EXCERPT PROVIDED START
OpenAI built a math AI that couldn't say what it had proven

OpenAI built a math AI that couldn't say what it had proven.

That is the story behind the May 20 announcement that an OpenAI reasoning model had disproved the Erdős planar unit distance conjecture, a geometry problem posed in 1946. The model produced a proof and an infinite family of counterexamples. What it could not produce was the explicit numerical bound another mathematician could actually use. Princeton mathematician Will Sawin supplied that number the same day: delta equals 0.014.

The gap between what the AI generated and what a human had to supply is the real story.

OpenAI said its model had disproved the conjecture, providing an infinite family of examples that yield a polynomial improvement over prior results. The math community validated the core result. Tim Gowers, a Fields Medalist at the University of Cambridge, called it a milestone in AI mathematics. The proof — which uses specialized techniques from algebraic number theory, including Golod-Shafarevich theory and infinite class field towers (both standard but advanced tools in number theory) — would merit publication in a top mathematical journal even if a human had produced it alone, according to Scientific American.
EXCERPT PROVIDED END
• **TASKS TO COMPLETE**:
(a) Answer these questions from the article on OpenAI's math AI:
(i) In what year was the Erdős planar unit distance conjecture posed?
(ii) What value of delta did Will Sawin supply?
(iii) At which university is Tim Gowers?
(b) Take the article on OpenAI's math AI further, picking up after its final sentence.
You can set the listing aside; none of it is used here.
DATA FOR ANALYSIS START
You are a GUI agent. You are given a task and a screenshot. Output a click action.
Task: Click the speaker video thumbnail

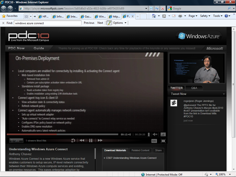[197, 68]
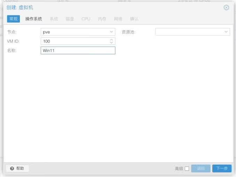Select the 常规 general tab
Image resolution: width=236 pixels, height=177 pixels.
point(13,19)
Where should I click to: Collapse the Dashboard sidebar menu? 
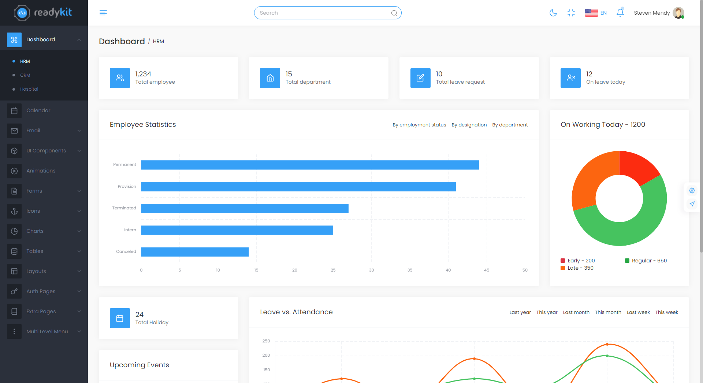pyautogui.click(x=44, y=39)
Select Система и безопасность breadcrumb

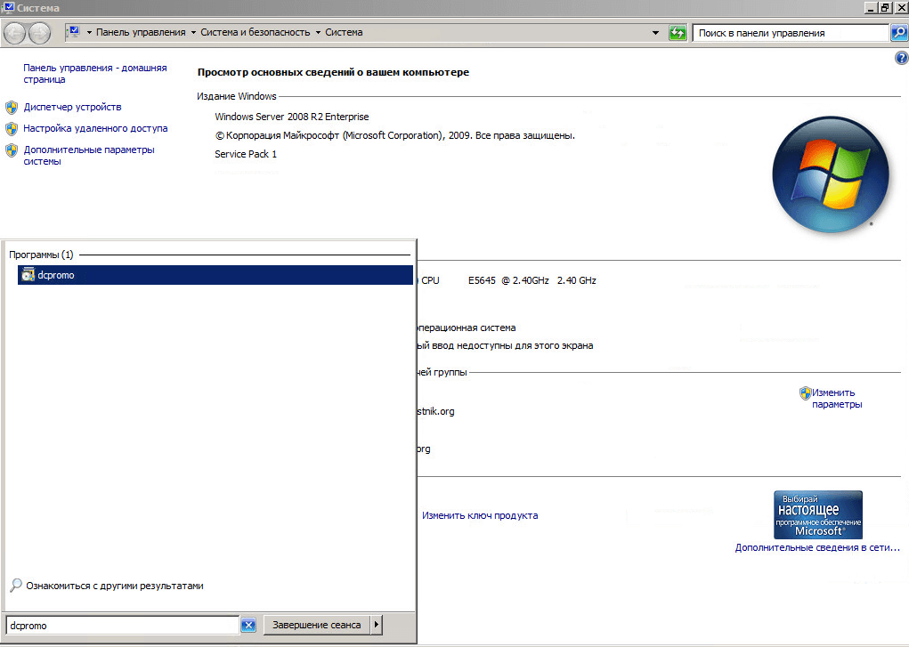256,33
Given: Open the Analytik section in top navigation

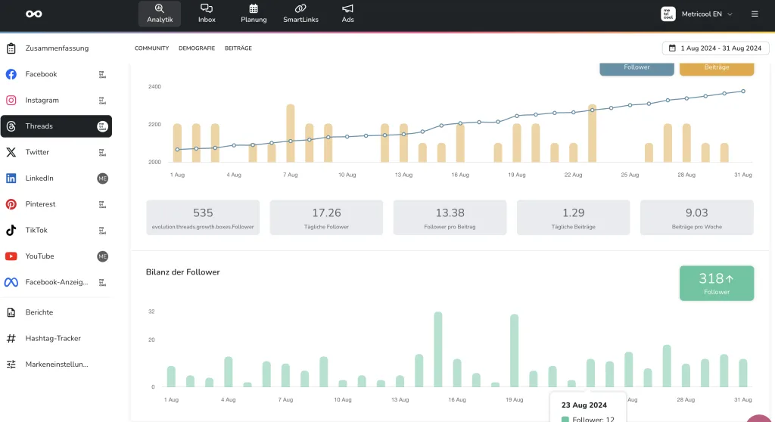Looking at the screenshot, I should (159, 14).
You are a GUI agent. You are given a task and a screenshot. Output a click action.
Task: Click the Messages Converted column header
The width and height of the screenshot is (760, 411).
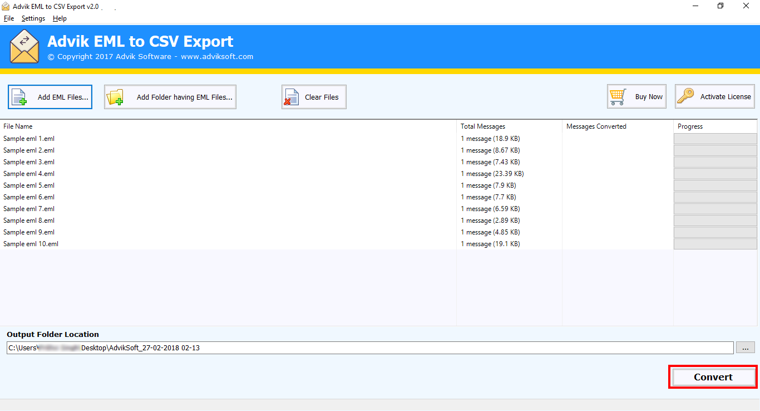click(596, 126)
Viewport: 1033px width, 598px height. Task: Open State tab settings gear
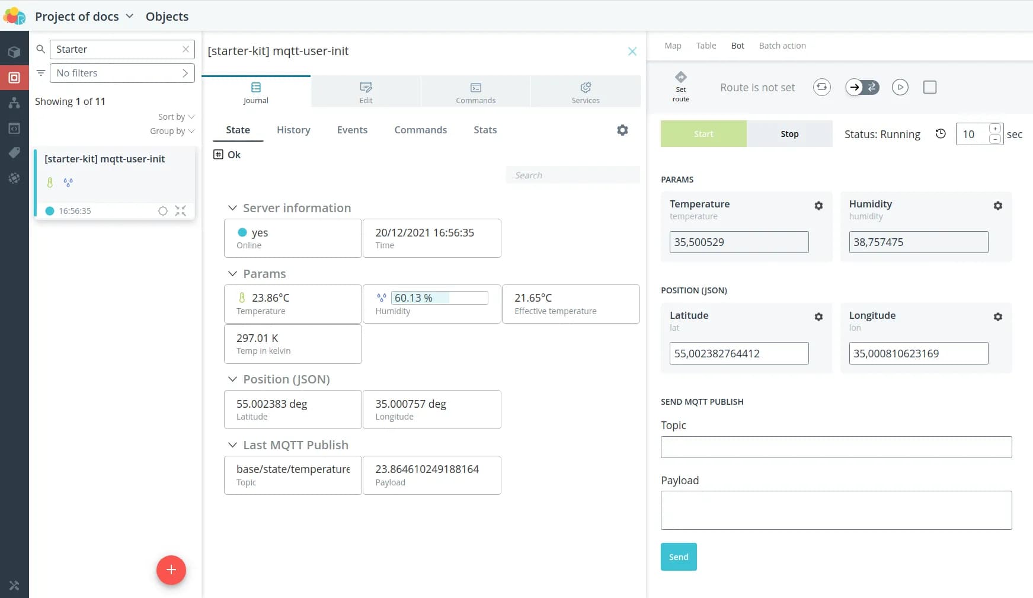click(622, 130)
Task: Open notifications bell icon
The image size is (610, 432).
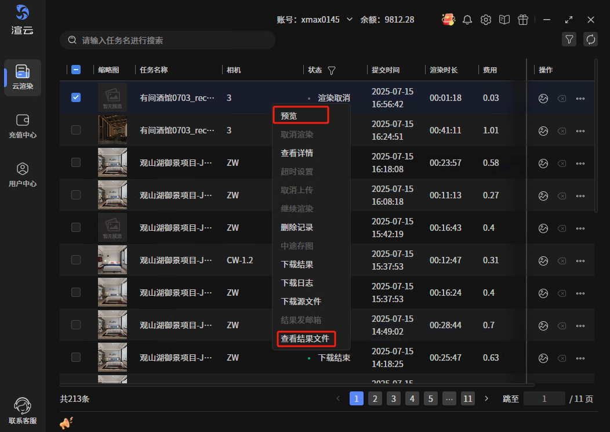Action: (x=467, y=20)
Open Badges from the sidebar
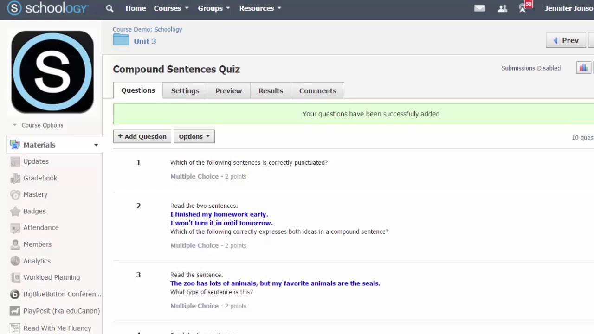The width and height of the screenshot is (594, 334). (x=35, y=211)
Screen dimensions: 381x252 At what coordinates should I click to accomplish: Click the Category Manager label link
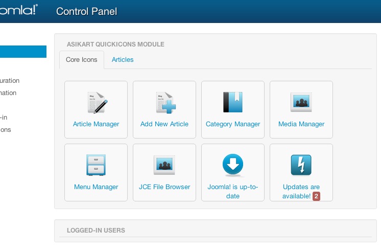[233, 124]
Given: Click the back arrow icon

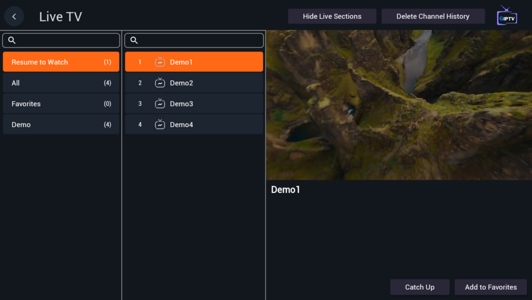Looking at the screenshot, I should tap(14, 17).
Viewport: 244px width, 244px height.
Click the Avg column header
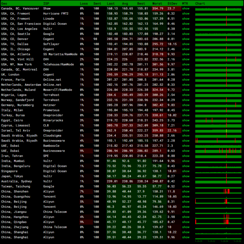click(x=125, y=3)
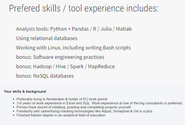Click the 'Prefered skills / tool experience includes:' heading
185x125 pixels.
point(84,9)
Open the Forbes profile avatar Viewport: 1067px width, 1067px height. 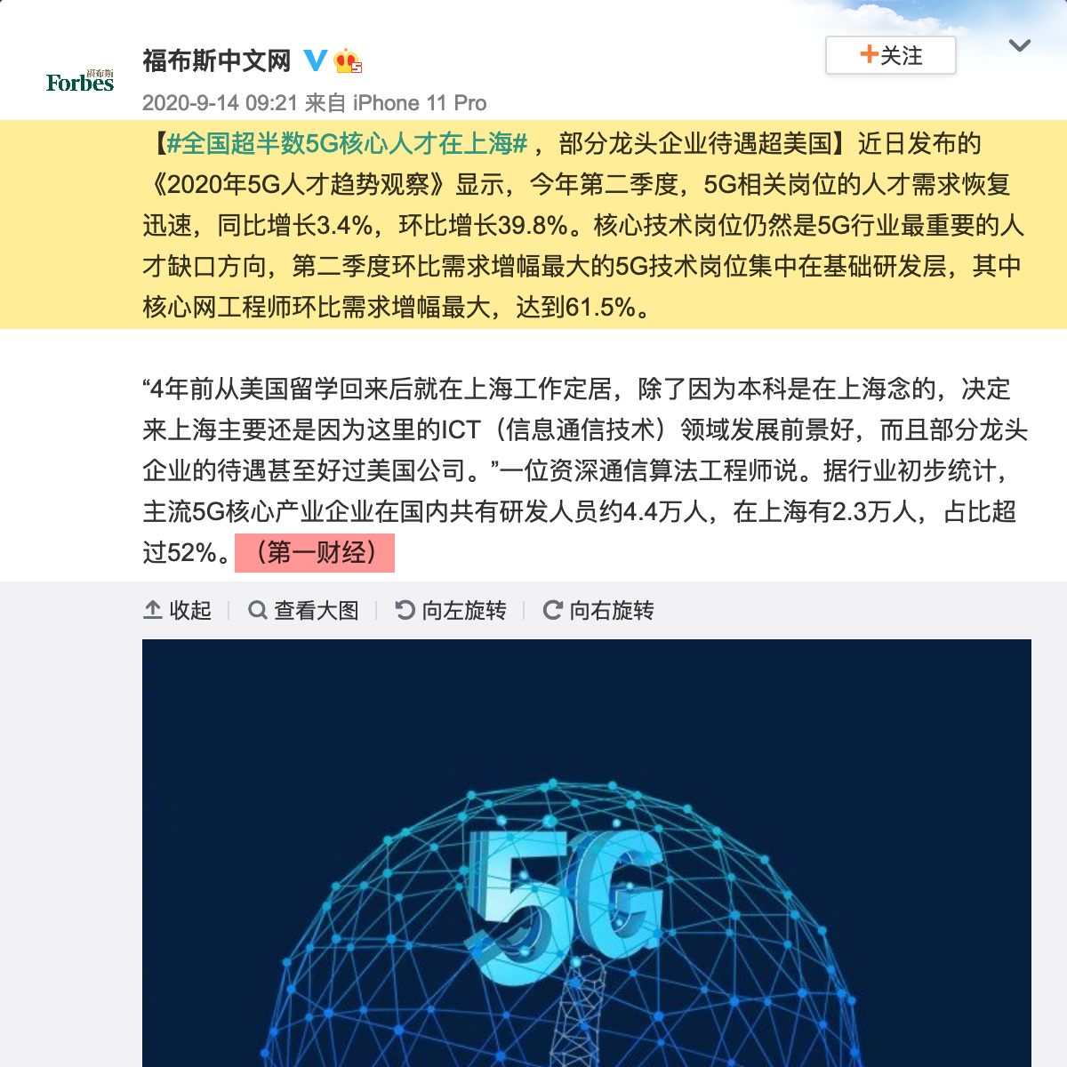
DATA FOR ANALYSIS END
• **ANSWERS IN ORDER**:
(a)
(i) 1946
(ii) 0.014
(iii) The University of Cambridge

(b)
OpenAI's version gave only an inexplicit exponent greater than 1. Buried deep in the OpenAI writeup, a footnote states the result was "not made explicit" — the model produced a bound of the form n^(1+δ) for some δ > 0, without supplying a number. The main text of the blog post does not flag this as a limitation requiring external correction. Whether OpenAI's researchers examined the gap before publication, or discovered it only in post-publication review, is not answered by any of OpenAI's published materials. No public statement from any OpenAI researcher has explained why the model could not extract an explicit value — the absence of such a statement is itself part of the record.

The distinction between the original chain-of-thought reasoning the model used and the rewritten version OpenAI published matters for evaluating autonomy claims. OpenAI's own writeup describes the process as follows: the model's output went to an AI grading pipeline that reported high confidence, and only then did internal human researchers begin examining the result. The manuscript that followed is described as "a human-edited exposition of the autonomously produced solution, with references, reorganized proofs, and additional explanatory material added afterward." The chain-of-thought document OpenAI published is labeled a rewritten version — the original reasoning the model used to arrive at the proof is not available. What the rewrite obscured, and whether the model's original reasoning path illuminated or obscured the inexplicit exponent gap, cannot be determined from the public record.

This pattern — a proof-shaped output that cannot supply the explicit constants another researcher needs — may represent a recurring failure mode in AI mathematical research. Number theorists are already using the AI-generated proof as a starting point, extending the approach by hand to reach results the model could not state explicitly. Whether this limitation is unique to this result or endemic to current reasoning models remains an open question.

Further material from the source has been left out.